EXERCISE 1: Based on the text about the BAWAG e-banking case, say whether each statement agrees with it: (a) BAWAG emails customers at their private addresses whenever it places a message in their e-banking mailbox; (b) the case was numbered C-375/15; (c) Article 4(25) of the PSD defines 'durable medium'. For each, answer yes or no and quote the deciding words of the text.

TEXT PASSAGE:
Chris Finney looks at a recent Attorney General’s Opinion and sees it as a useful prompt for financial services organisations to review their compliance with their duty to provide information to customers.
BAWAG PSK Bank, Austria provides e-banking services. To do this, it creates a mailbox for every BAWAG e-banking customer, which is accessible by logging on to the BAWAG e-banking system. BAWAG sometimes sends messages to these mailboxes, without sending an email to the private email address of its customers as well.
Is this enough to comply with the relevant requirements of the Payment Services Directive (PSD)? In particular, is the information being communicated through these mailboxes on a 'durable medium' and 'provided' to the customer? Or is it merely 'made available', instead?
These were the questions raised in Case C-375/15 BAWAG PSK Bank für Arbeit und Wirtschaft und Österreichische Postsparkasse AG v Verein für Konsumenteninformation and the recently published Opinion of Advocate General Bobek gives us a preliminary view on the answers to these questions, from a European law perspective.
Article 41(1) of the PSD requires a 'payment service provider [(PSP) to] provide a payment service user [(PSU)] on paper or on another durable medium with [certain] information…' (emphasis added).
Article 4(25) of the PSD defines 'durable medium' as 'any instrument which enables the [PSU] to store information addressed personally to him in a way accessible for future reference for a period of time adequate for the purposes of the information and which allows the unchanged reproduction of the information stored' (emphasis added).

DATA FOR THE TASK:

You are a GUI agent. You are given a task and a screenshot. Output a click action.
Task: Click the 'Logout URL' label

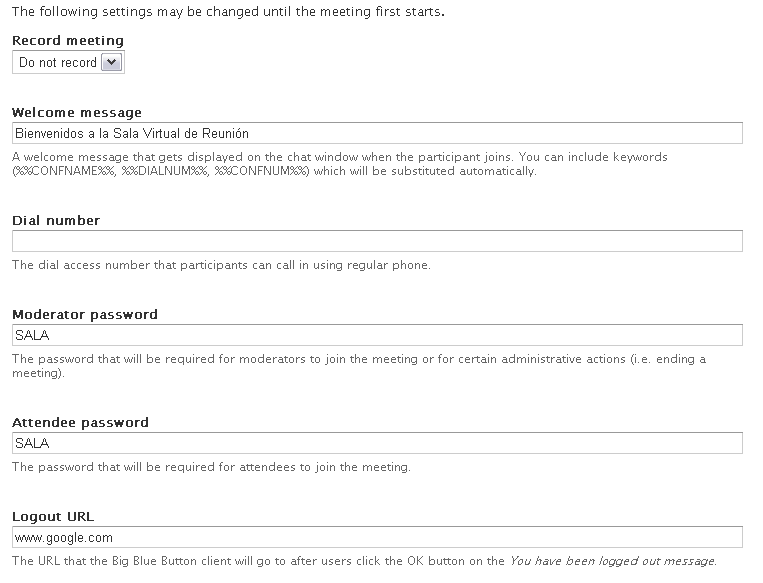[53, 517]
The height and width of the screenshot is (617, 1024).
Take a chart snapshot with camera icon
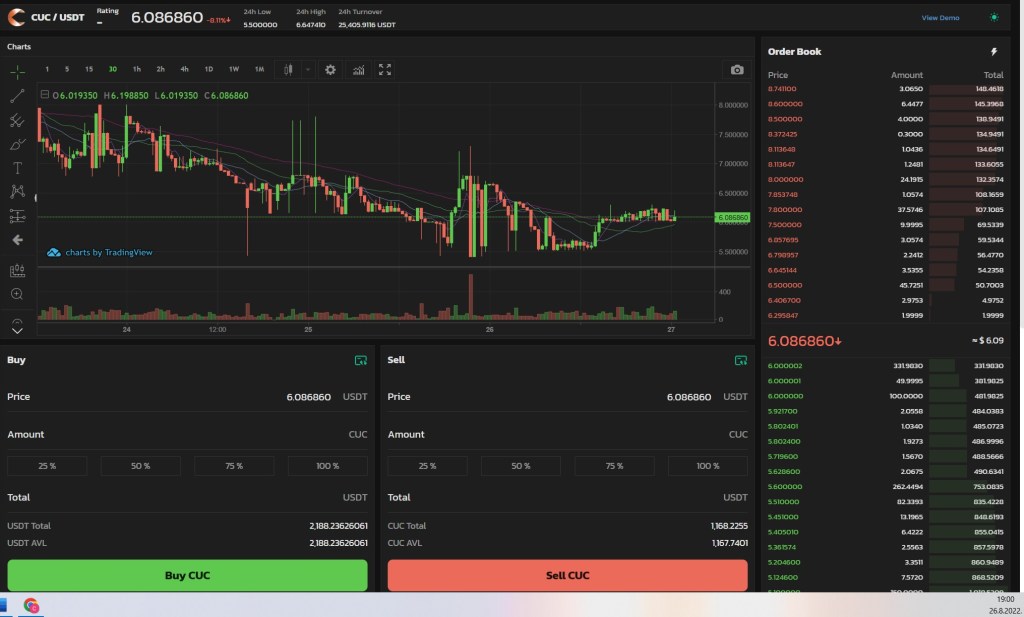point(737,70)
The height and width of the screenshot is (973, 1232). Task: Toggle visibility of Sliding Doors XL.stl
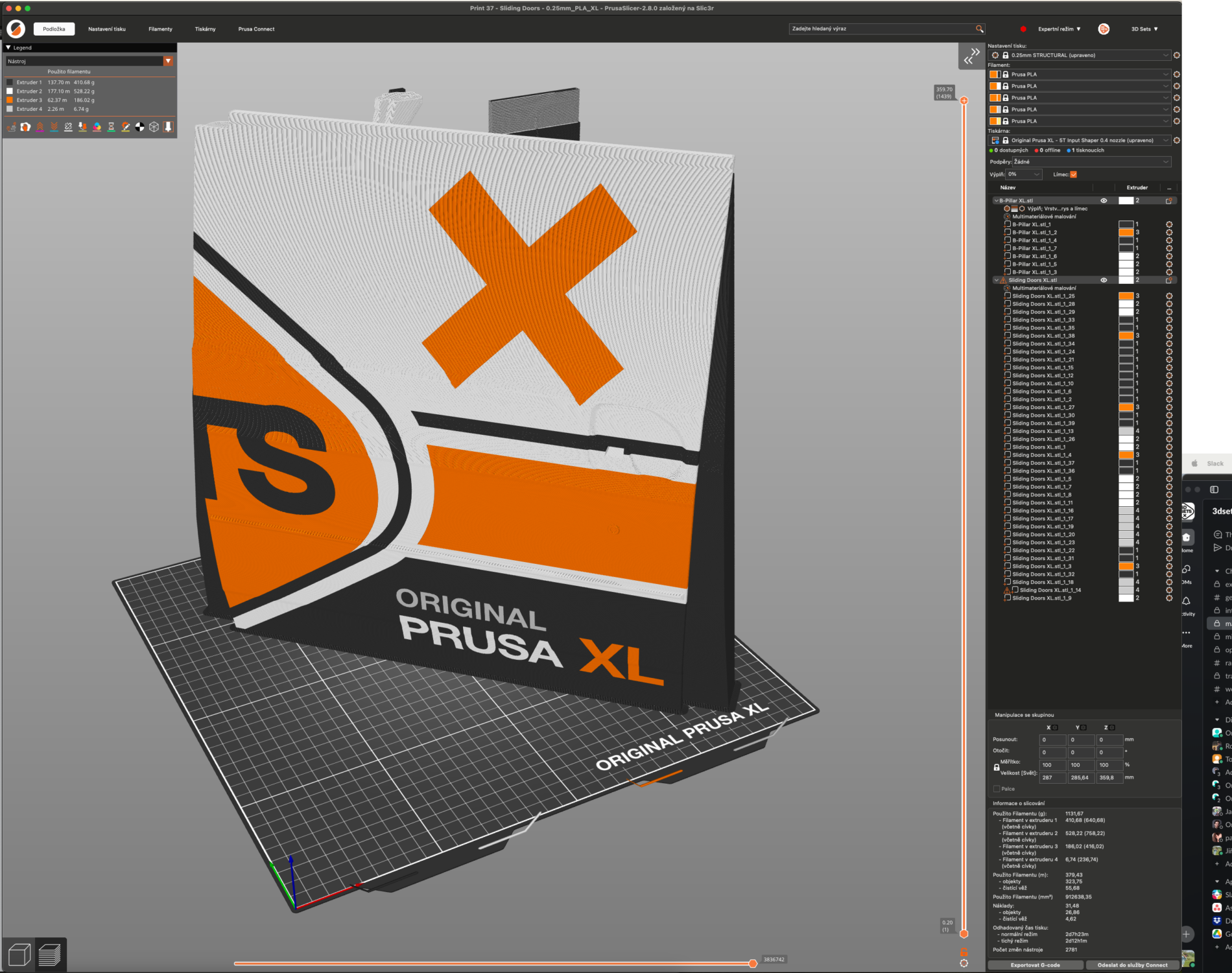tap(1104, 280)
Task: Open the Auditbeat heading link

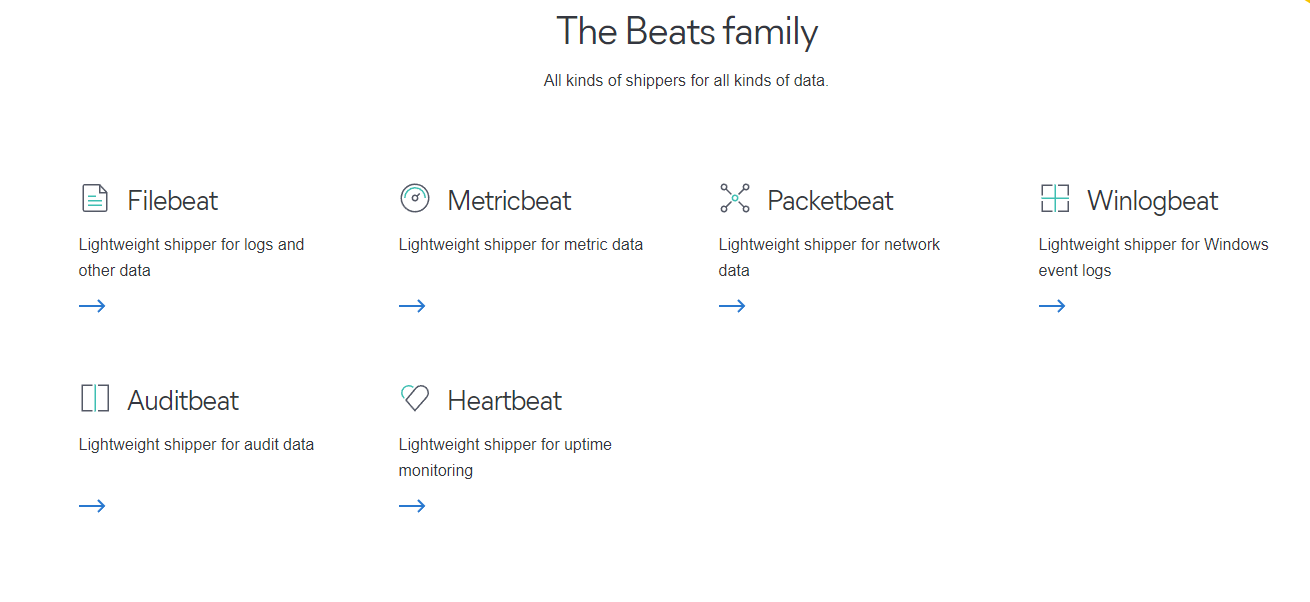Action: [x=183, y=400]
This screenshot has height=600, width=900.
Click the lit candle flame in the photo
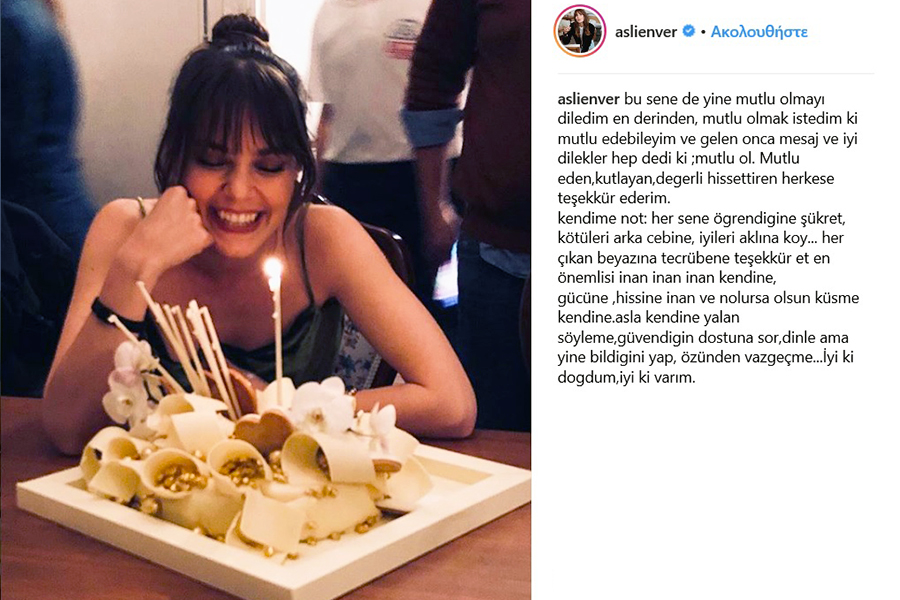pyautogui.click(x=273, y=270)
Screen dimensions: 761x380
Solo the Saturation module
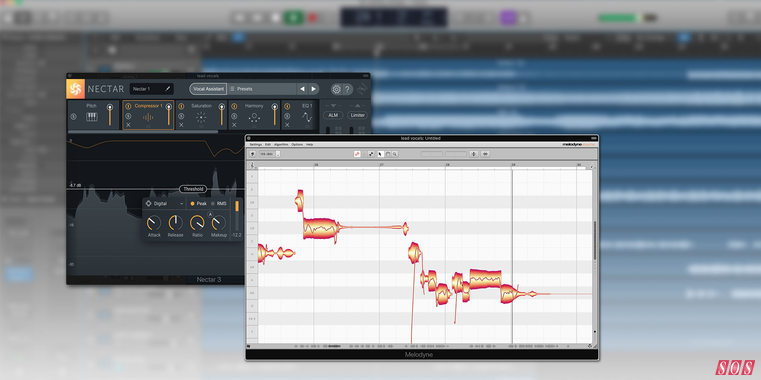click(x=181, y=116)
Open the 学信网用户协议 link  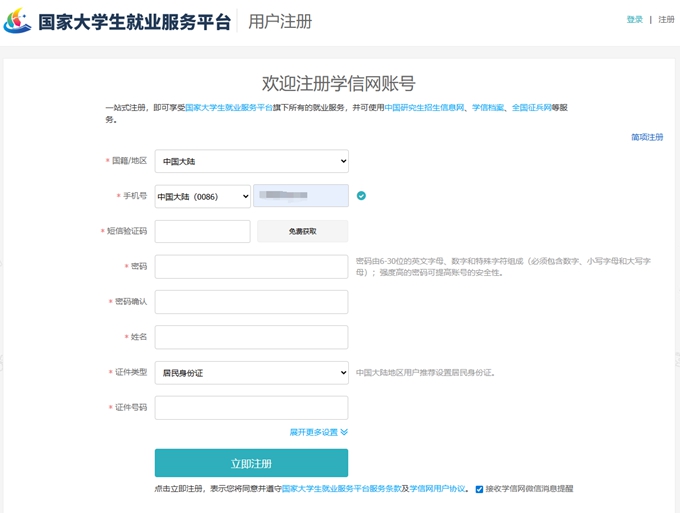438,489
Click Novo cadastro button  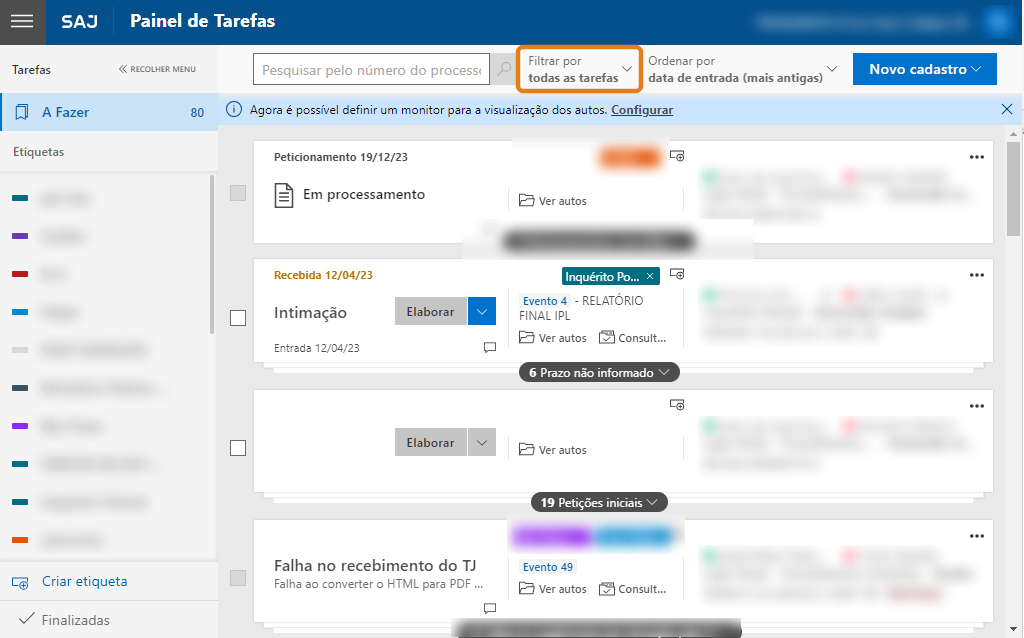pos(924,69)
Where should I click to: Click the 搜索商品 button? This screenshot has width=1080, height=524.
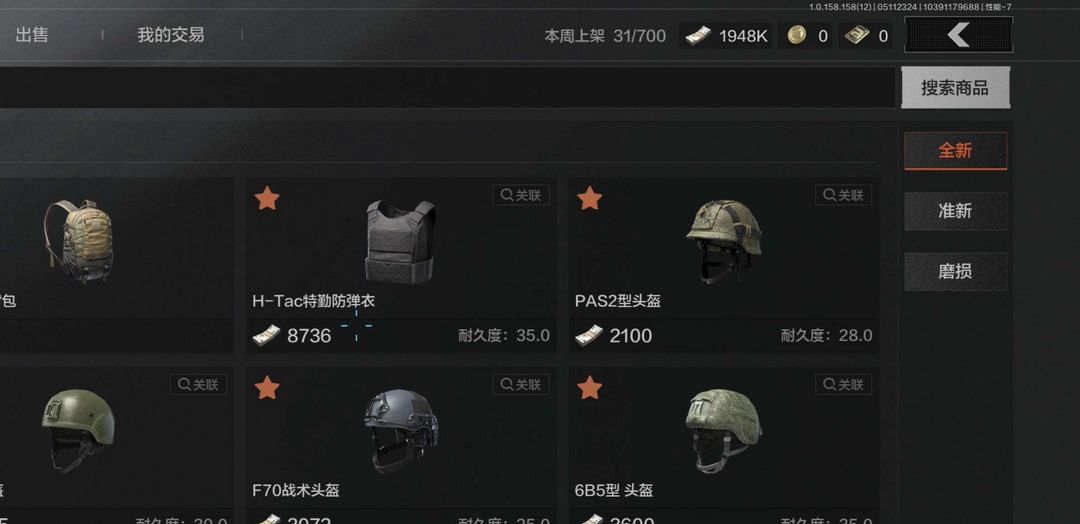click(955, 87)
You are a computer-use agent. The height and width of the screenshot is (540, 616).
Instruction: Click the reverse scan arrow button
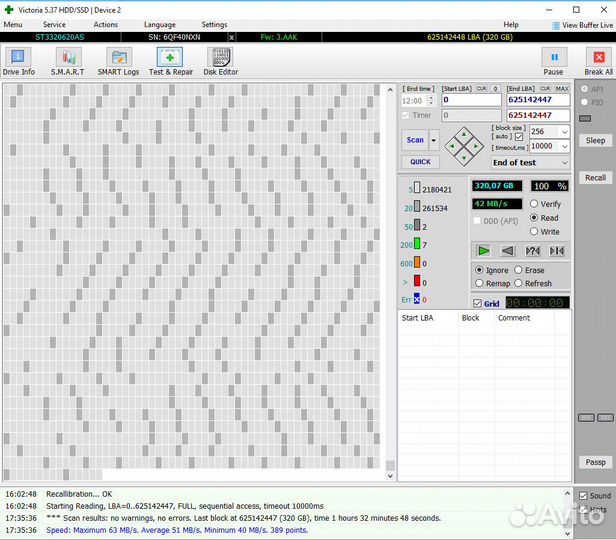pos(508,250)
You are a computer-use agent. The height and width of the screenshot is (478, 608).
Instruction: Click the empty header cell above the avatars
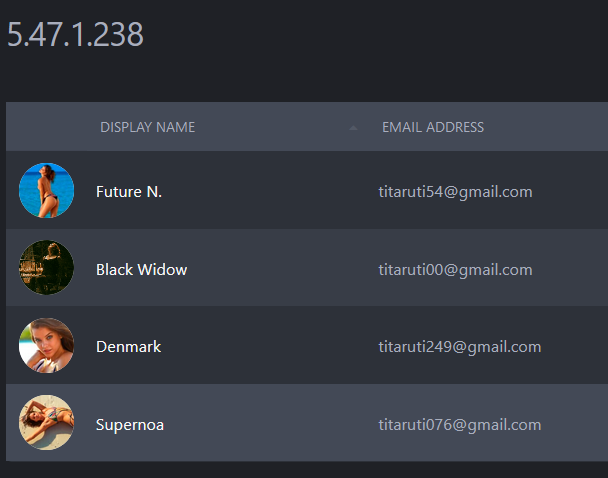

EXERCISE 2: Write out the records from the line containing "is (540, 616)." through the end of the records, word for word, with the pictures left out.

WRITTEN RESPONSE 1:
(a) No: "BAWAG sometimes sends messages to these mailboxes, without sending an email to the private email address of its customers as well."
(b) Yes: "Case C-375/15"
(c) Yes: "Article 4(25) of the PSD defines 'durable medium'"

WRITTEN RESPONSE 2:
You are a computer-use agent. The height and width of the screenshot is (540, 616).
Instruction: Click the reverse scan arrow button
pos(508,250)
You are a computer-use agent. The height and width of the screenshot is (478, 608).
Instruction: Click the empty header cell above the avatars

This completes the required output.